Drew was having a tough day, too.
He would take armed assassins over facing down this humiliating lack of self-control.
Mirie had no idea she was playing with fire—and not the blaze making this icy cavern habitable, either. And he didn’t want to deal with the consequences of her realizing just how fragile his restraint was around her. He couldn’t afford any change that might jeopardize their relationship. He was her close-protection guard and a U.S. sleeper operative.
Not a man.
So with his jaw clenched tight, he forced himself to focus on making out the cave entrance beyond the firelight, the gray light from the storm beyond. He deliberated how to fashion a makeshift pan to melt snow. They would need water soon, and frozen snow was no option to quench thirst.

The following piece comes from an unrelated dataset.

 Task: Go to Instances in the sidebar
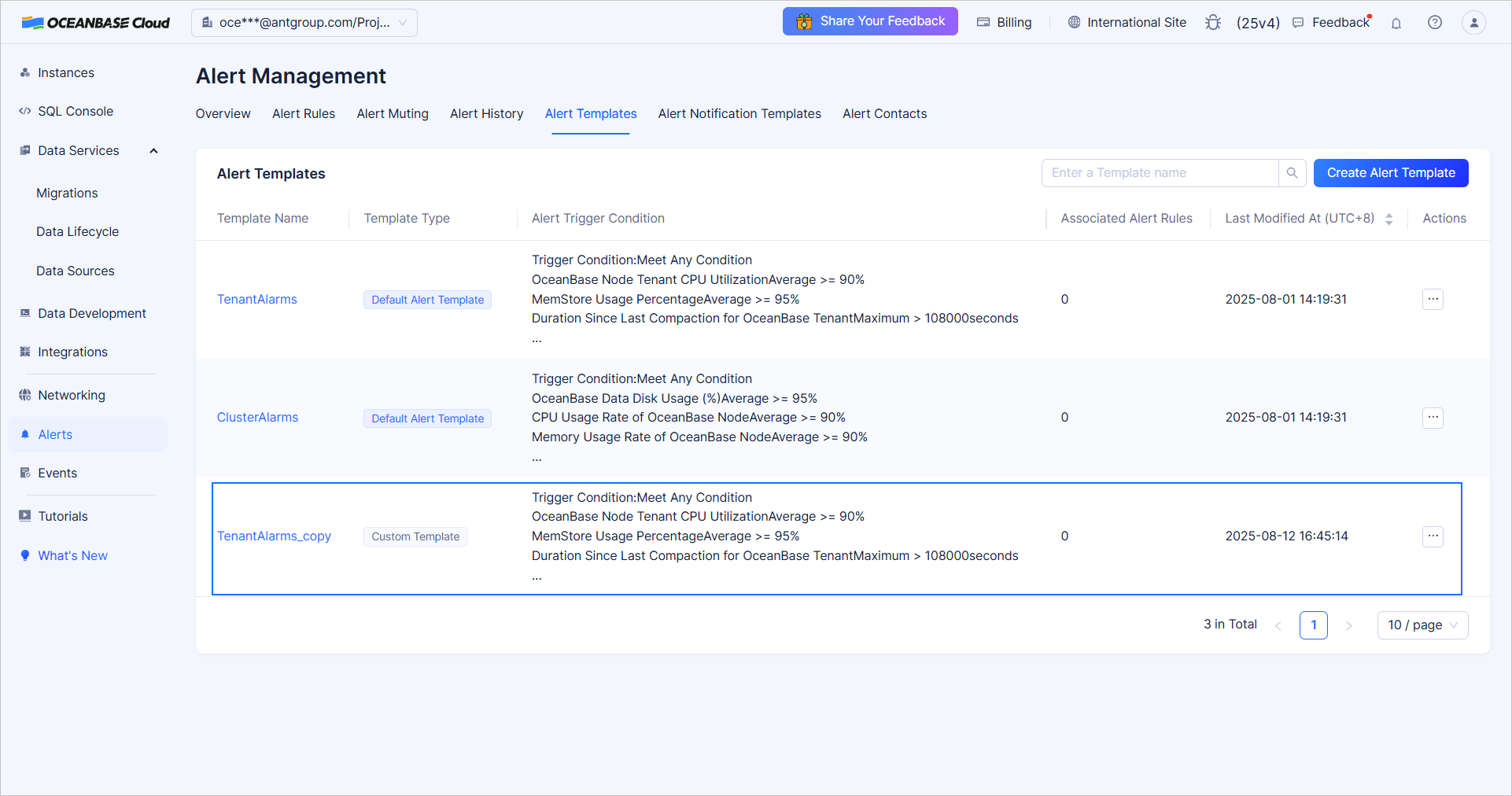click(x=66, y=73)
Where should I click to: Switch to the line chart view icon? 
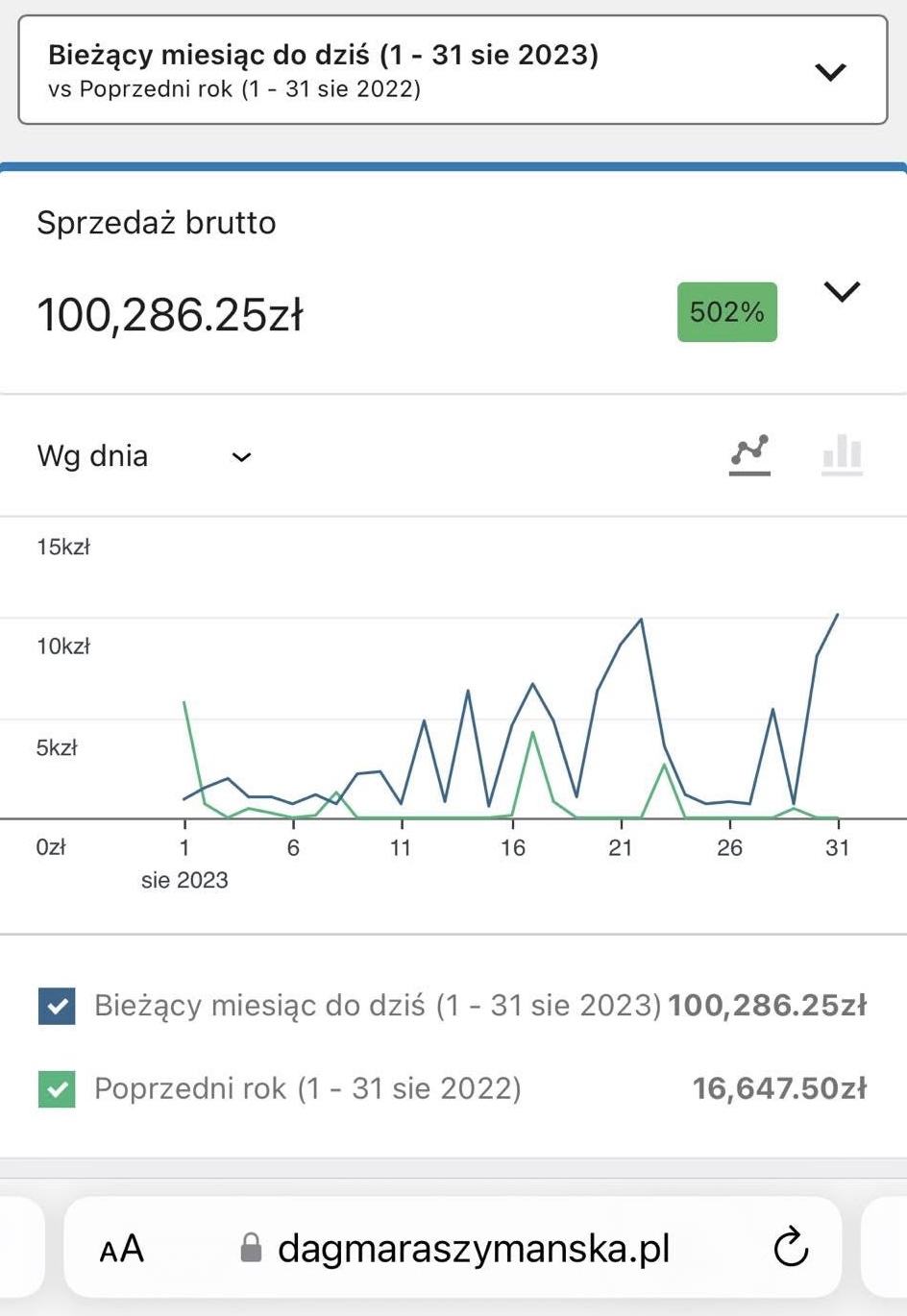click(749, 454)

But how could he concentrate on anything but the way her breasts molded to his chest, the swelling softness pressed full against him? The skimpy fabric of her bra was no protection.
When she stretched against him, his pulse galvanized. He wanted to thrust off the cloak binding them together. Heightened awareness was making him read so much more into the moment than was possible.